List every line below that contains the word "pixels", copying each one in full.

• **DATASET RECORDS**
▼

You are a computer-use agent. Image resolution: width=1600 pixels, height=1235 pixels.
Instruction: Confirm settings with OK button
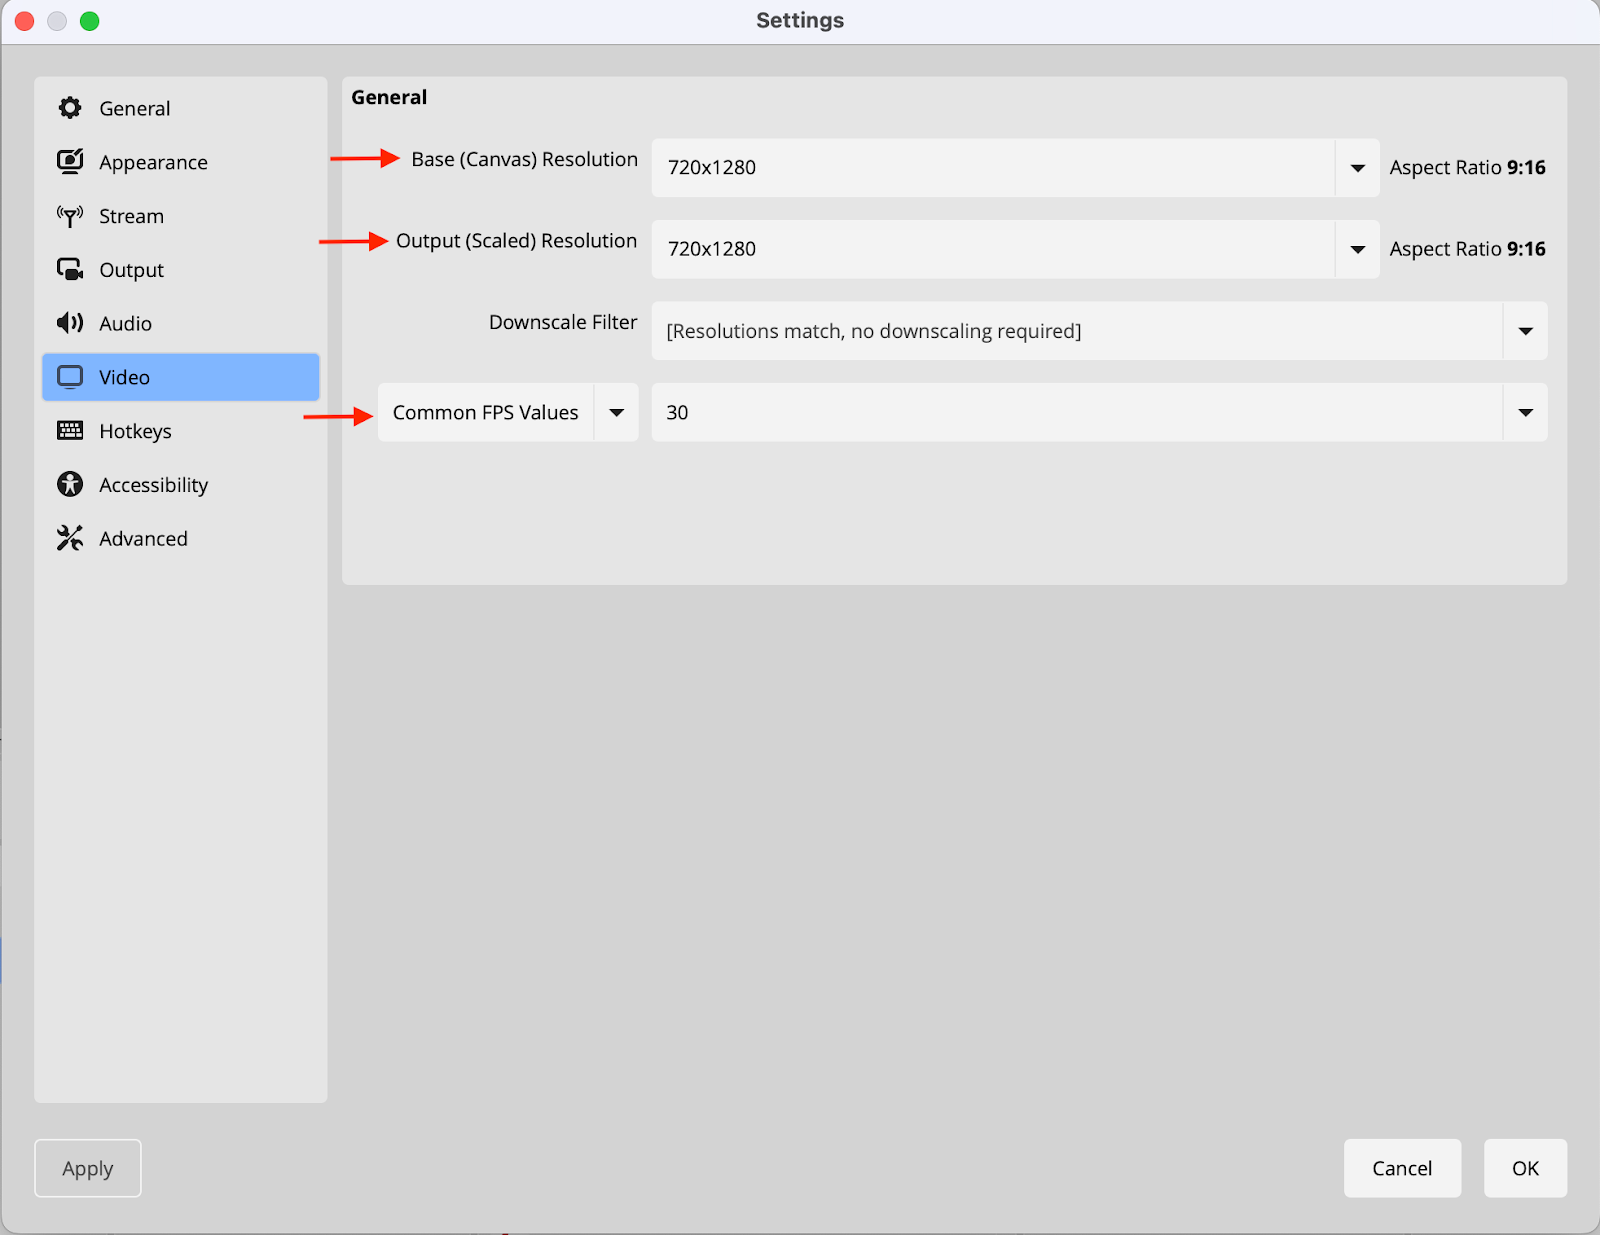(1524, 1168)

▲
▼

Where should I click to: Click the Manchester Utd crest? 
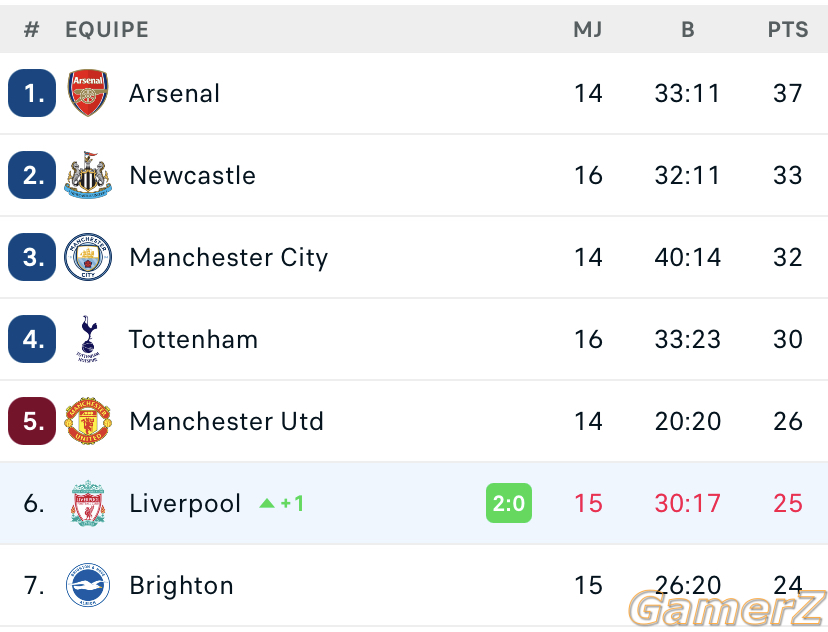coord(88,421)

▲

• **FULL ANSWER**
You are a computer-use agent. Image resolution: width=1600 pixels, height=1235 pixels.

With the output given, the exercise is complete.